[R] Trust p-values or not ?

Sun Oct 7 22:06:39 CEST 2007

rocker turtle wrote:
> Hi,
>
> First of all kudos to the creaters/contributors to R ! This is a great
> package and I am finding it very useful in my research, will love to
> contribute any modules and dataset which I develop to the project.
>
> While doing multiple regression I arrived at the following peculiar
> situation.
> Out of 8 variables only 4 have  <0.04 p-values (of t-statistic), rest all
> have p-values between 0.1 and 1.0 and the coeff of Regression is coming
> around ~0.8 (adjusted ~0.78). The F-statistic is
> around 30 and its own p-value is ~0. Also I am constrained with a dataset of
> 130 datapoints.
>
>   
Nothing particularly peculiar about this...
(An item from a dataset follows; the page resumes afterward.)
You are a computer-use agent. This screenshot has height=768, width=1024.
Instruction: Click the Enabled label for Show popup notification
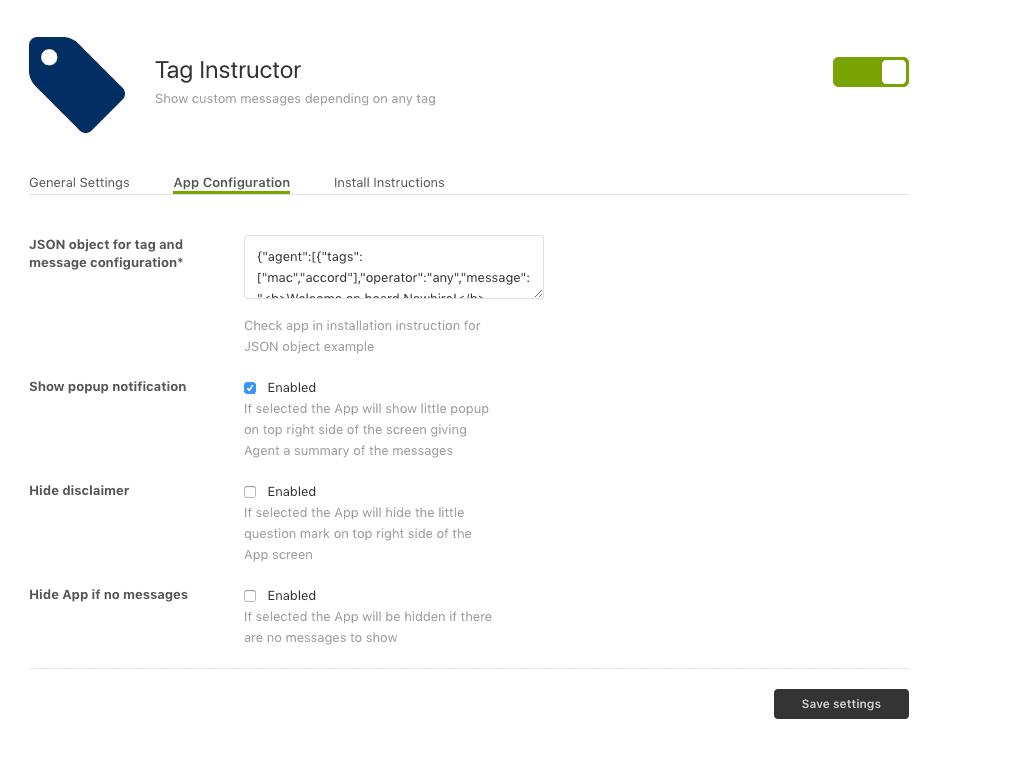pos(291,388)
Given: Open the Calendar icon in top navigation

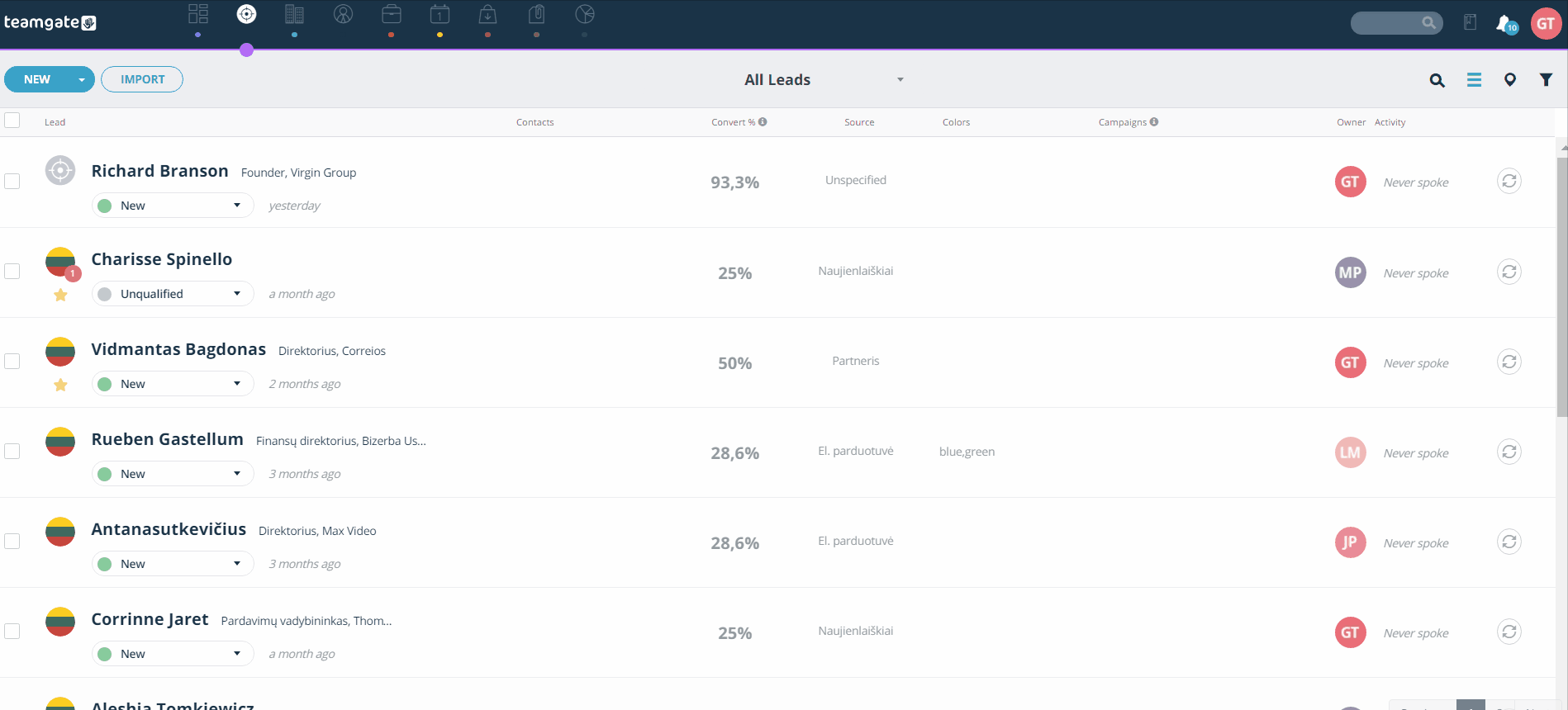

> Being new to statistics I would really appreciate if someone can help me
> understand these values.
> 1) Does the above test values indicate a statistically sound and significant
> model ?
>   
Significant, yes, in a sense (see below). Soundness is something you 
cannot really see from the output of a regression analysis, because it 
contains results which are valid _provided_ the model assumption holds. 
To check the assumptions there is a battery of techniques, e.g. residual 
plots and interaction tests -- there are books about this, which won't 
really fit into a short email....

Re. significance, it is important to realise that you generally need to 
compare multiple model fits to assess which variables are important. 
With one fit, you can say what happens if you drop single variables from 
the model, so in your case, you have four seven-variable models that do 
not fit any worse than the full model. You can't really say anything 
about what happens if you remove two or more variables. You can also see 
what happens if you drop all variables; this is the overall F test, 
which in your case is highly significant, so at least one variable must 
be required. You can be fairly confident that variables with very small 
p-values cannot be removed, whereas borderline cases may end up with 
their p-values becoming insignificant when other variables are removed.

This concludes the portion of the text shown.